If the government can control your healthcare then they can control you, businesses and just about every facade of our nation.

This is nothing more than a back door to control people and businesses.

For example - they well tell you that you are overweight then attack businesses (all businesses that contribute down the line of production) as a contributor to collective obesity. Of course they (or progressive government) will attempt to sell our FORMAL INDIVIDUAL PROBLEM as a "collective problem" to the people, in which the sheeple will say "shut down McDonalds and kill those jobs because I'm not paying for fat people to get fatter." So of course the government will push bans and regulations (which in turn will dictate economic outcomes) and the people who support that loony bull**** will be the victims of their attempt to dictate social outcomes.

This has nothing to do with healthcare and everything to do with dictating outcomes both socially and economically.
 
You are aware of the population difference right?

of course there are differences, but that doesn't change the fact that it's stupid and inefficient to make health insurance specific to employment. every time we change jobs, we lose our health care, and our choices for coverage are artificially limited.

secondly, we treat everyone, but those without insurance have an access point at the absolute most expensive end of the spectrum. then the rest of us pay for that care.

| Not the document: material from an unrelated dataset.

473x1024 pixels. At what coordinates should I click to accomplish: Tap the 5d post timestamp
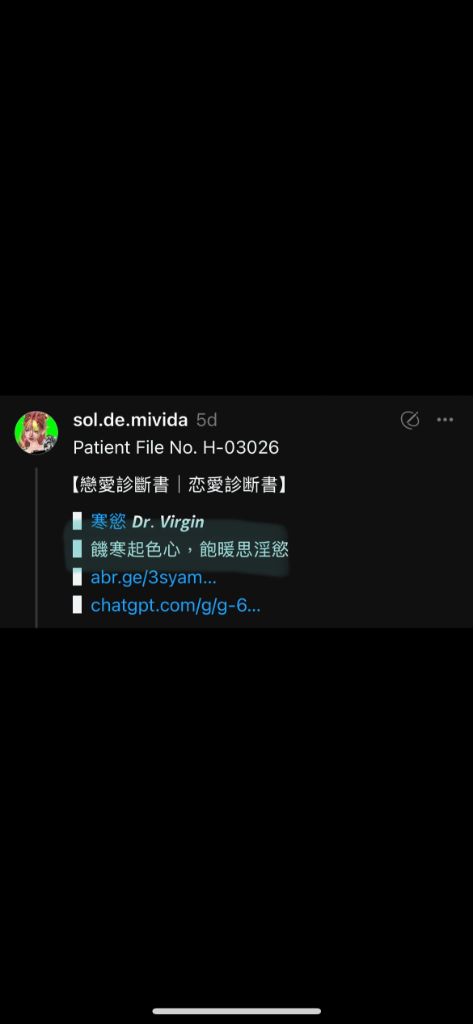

finally, care is so expensive that most people avoid seeking treatment until the condition has reached a level of severity that it ends up being even more expensive to treat. imagine if everybody went to the doctor for a physical and bloodwork twice a year. our costs would probably plummet, because we'd catch expensive diseases when they are easier to treat. it's simply good policy to make sure everyone has access to routine medical procedures without fear of bankruptcy.
 
Other countries are much smaller, have much less population diversity, and are much healthier to begin with. The rate of obesity in the US is 2-3 times that of other countries, and is a hugely significant factor in overall health.

But guess what? We don't begin to "pay much more" until people reach retirement age (when health care shifts from an employer-based model to a government-based model). By the time people reach 70, we're paying 3 times more. By the time people reach 80, we're paying 6-7 times more. When you look at the data, we're spending much more money for slightly better outcomes after age 65, but not enough to justify the cost.

If you think we should be spending less on health care, Medicare is without question the best place to start.

but it's not just the elderly. last i checked, if your kid breaks his arm falling out of a tree, it can cost multiple thousands of dollars to fix; sometimes $10k. i had a routine diagnostic procedure in 2009, and the full price was five grand. i'm nowhere near 65. the costs are simply unsustainable.

honestly, i'd prefer medicare to be the single payer for basic care for everyone to the system we have now.